Per questo motivo i corrispettivi festeggiamenti del nostro Carnevale erano all’epoca denominati “Saturnalia”, durante i quali si verificava una vera e propria rivoluzione sociale, in cui gli schiavi potevano essere momentaneamente liberi e festeggiare come se lo fossero davvero. L’etimologia del nome è latina e deriverebbe da “Carnem levare” ossia togliere la carne, visto che dal primo mercoledì di quaresima fino al sabato santo, compresi tutti i venerdì, non dovrebbe essere mangiata la carne.
In seguito, durante il periodo medievale, il Carnevale iniziò a prendere le attuali sembianze, in quanto era costituito da balli, canti e baldorie, che non potevano essere frenati neppure dalle potenze ecclesiastiche, poiché i nobili supportavano tali festeggiamenti nelle loro ville e nei loro palazzi reali e si proponevano di allestire un’atmosfera gioiosa, lontana dalla monotona quotidianità. Grazie all’appoggio di questi signori, il Carnevale ebbe sempre più diffusione tanto da influenzare e divenire la fonte principale di ispirazione della Commedia dell’Arte, la quale portava sui palcoscenici dei più famosi teatri sia le maschere, sia il linguaggio degli strati sociali più bassi. Ogni maschera nasce come emblema delle città italiane: ad esempio Pulcinella è il simbolo più famoso di Napoli, Arlecchino rappresenta la città bergamasca, Pantalone è la maschera tipica di Venezia.

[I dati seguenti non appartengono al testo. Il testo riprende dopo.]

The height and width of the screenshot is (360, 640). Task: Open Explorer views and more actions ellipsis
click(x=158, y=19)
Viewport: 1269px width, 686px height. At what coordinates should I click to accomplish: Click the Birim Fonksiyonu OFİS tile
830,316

Le maschere dedicate all’Abruzzo, invece, sono tre: Frappiglia, contadino povero ed affamato, che riuscì ad ingannare il diavolo per un piatto di pasta; Pulcinella abruzzese, simbolo della ciclicità della natura; Patanello, una maschera che si ispira ad un personaggio realmente esistito tra ‘800 e ‘900, il quale era soprannominato “Zì Patanè” ed era un amante della baldoria e delle osterie. Quest’ultima è utilizzata per l’apertura del corteo carnevalesco di Francavilla al Mare, in provincia di Chieti, che ogni anno dà vita alla festa carnevalesca più importante d’Abruzzo.

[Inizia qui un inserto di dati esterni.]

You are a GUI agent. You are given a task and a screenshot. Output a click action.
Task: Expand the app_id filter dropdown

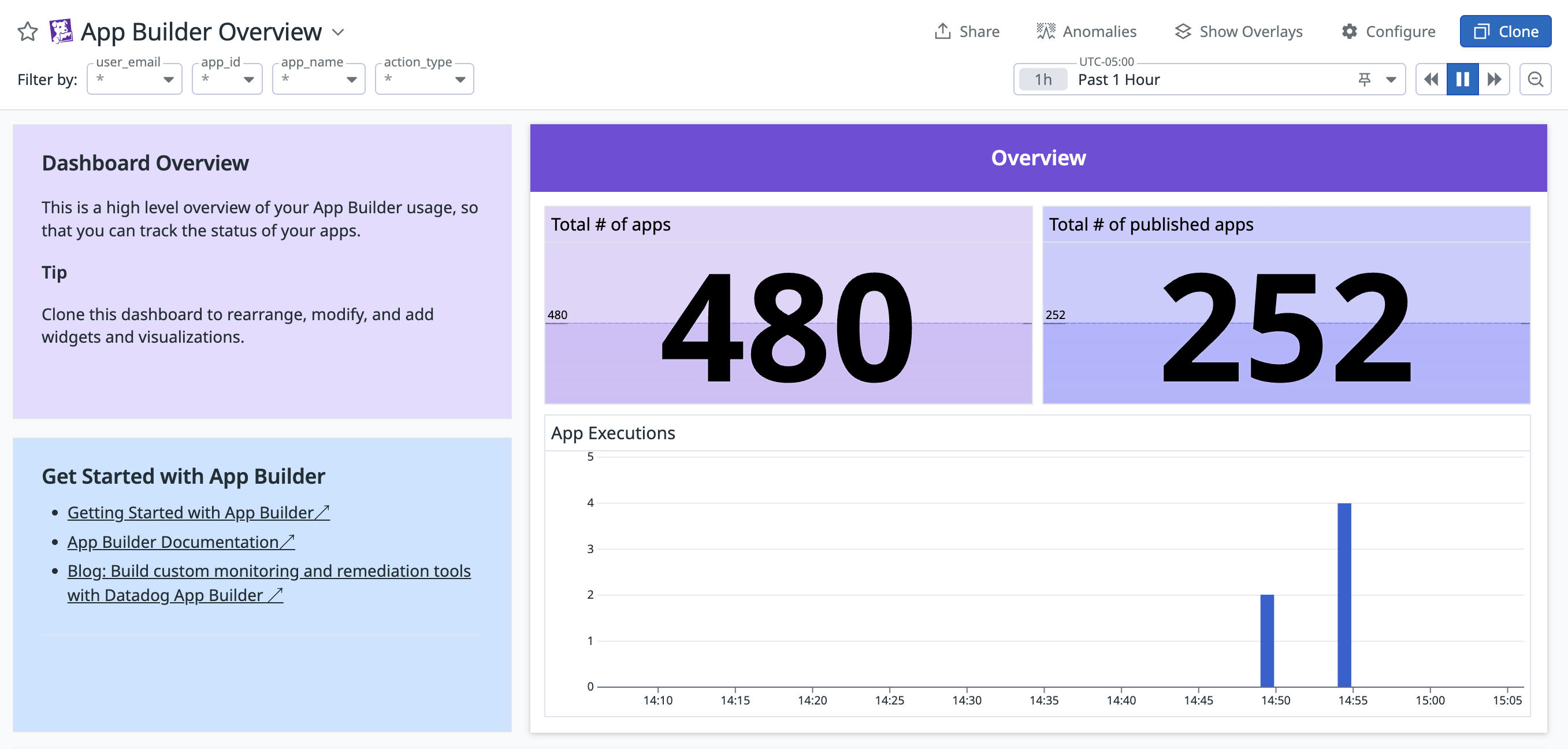point(227,79)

La tradizione del Carnevale francavillese risale intorno agli anni ’50, in seguito alla fine della Seconda guerra mondiale, e prevede la sfilata di maschere e carri per la via principale del paese. Come ogni festa che si rispetti, l’Abruzzo, anche per tale occasione, presenta delle tradizioni culinarie importanti, famose a livello nazionale.
Tra i dolci più importanti vi sono, infatti, le chiacchiere e la cicerchiata. Le prime, chiamate anche frappole o bugie, risalgono all’epoca romana in cui venivano appellate “Frictilia”, preparate e fritte nel grasso del maiale, per festeggiare i Saturnalia. La cicerchiata, invece, sarebbe di origini tipicamente abruzzesi, poiché la nostra regione ha da sempre avuto una cospicua produzione di miele. Il nome di questo dolce ricorda un insieme di cicerchie o di ceci, proprio perché le palline di cui è composto, fatte di zucchero, uova e farina e poi fritte e disposte “a mucchio” con il miele, ricordano i suddetti legumi. Tra maschere e dolci, dunque, l’Abruzzo è una delle regioni italiane in prima linea in occasione di questa festa, così legata al mondo dell’agricoltura e della gastronomia.